Data extracted from a collection:
╔══
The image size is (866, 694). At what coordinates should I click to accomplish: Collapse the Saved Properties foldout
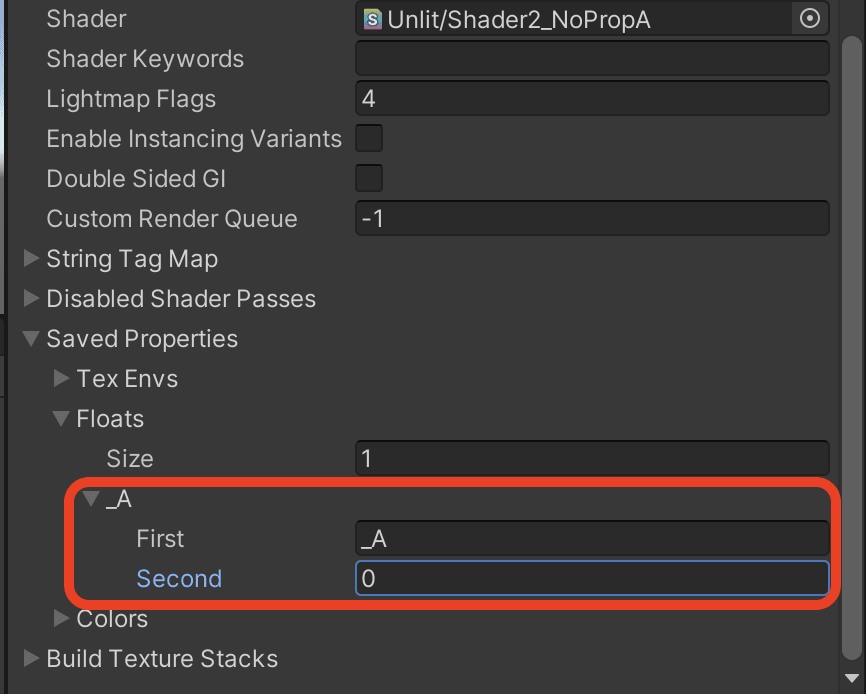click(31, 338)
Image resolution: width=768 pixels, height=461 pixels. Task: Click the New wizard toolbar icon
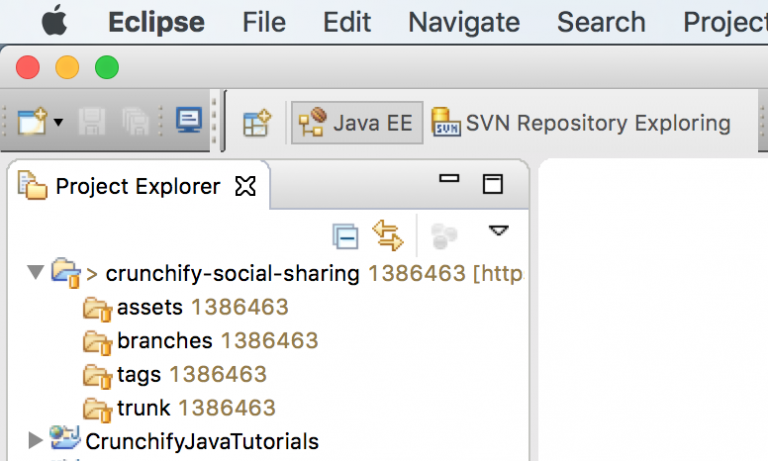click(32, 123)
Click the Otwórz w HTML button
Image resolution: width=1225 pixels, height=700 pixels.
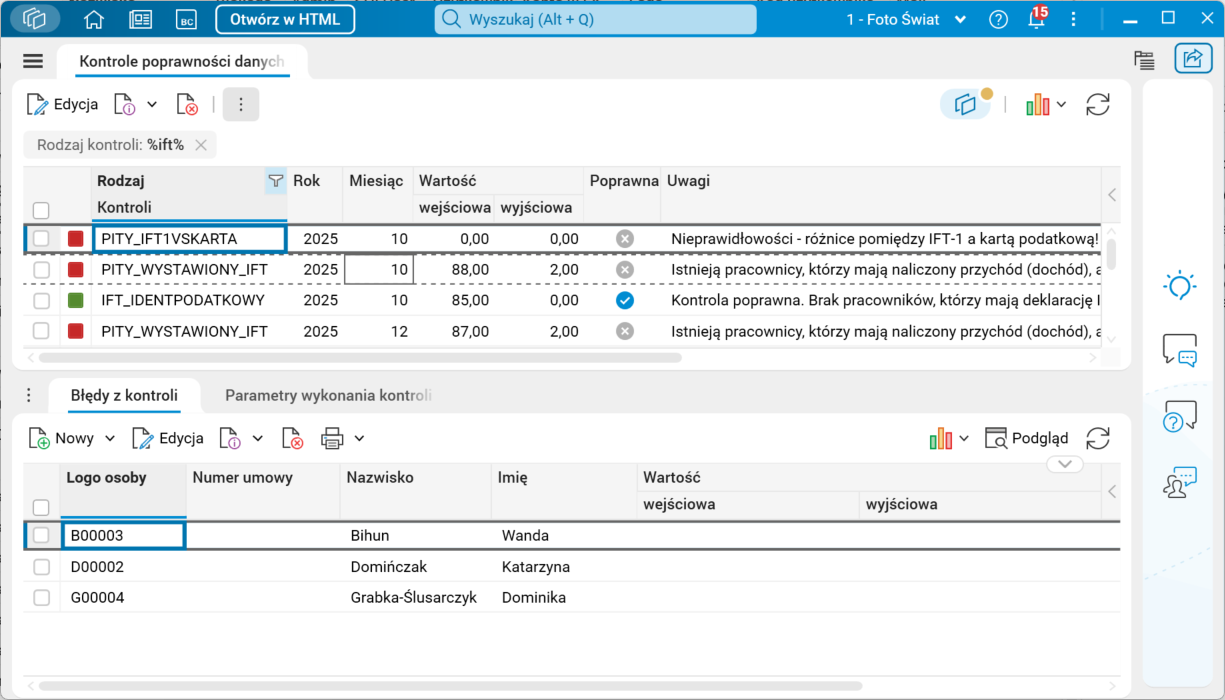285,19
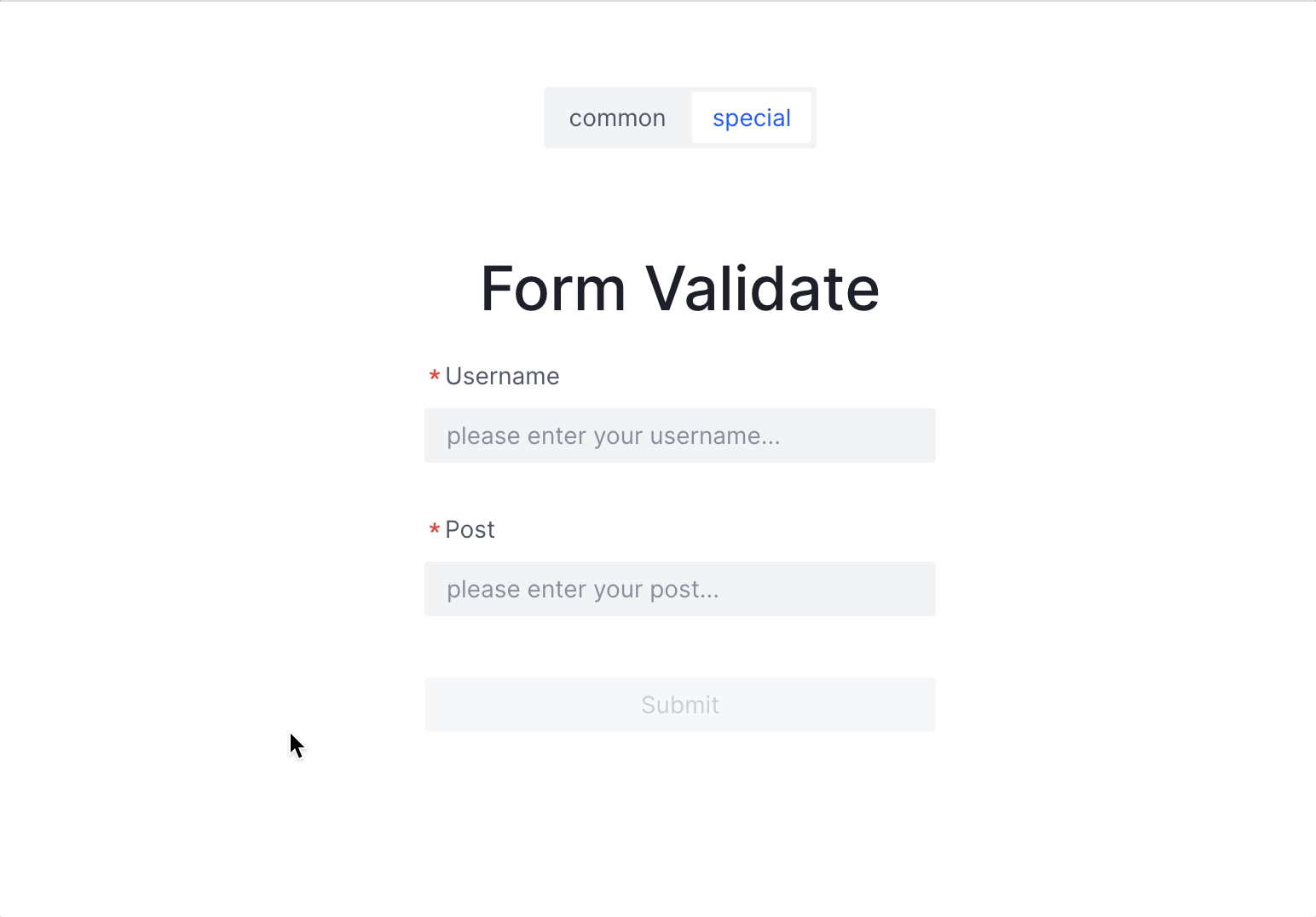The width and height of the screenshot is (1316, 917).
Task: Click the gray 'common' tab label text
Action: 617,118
╚══
Work order –
Give the entries again exactly, but skip every image.

Response to the exercise –
The image size is (866, 694). At what coordinates should I click to accomplish: Collapse the Saved Properties foldout
click(31, 338)
Image resolution: width=768 pixels, height=461 pixels. Task: Click the New wizard toolbar icon
click(32, 123)
Click the Otwórz w HTML button
Image resolution: width=1225 pixels, height=700 pixels.
285,19
The width and height of the screenshot is (1316, 917).
Task: Click the gray 'common' tab label text
Action: 617,118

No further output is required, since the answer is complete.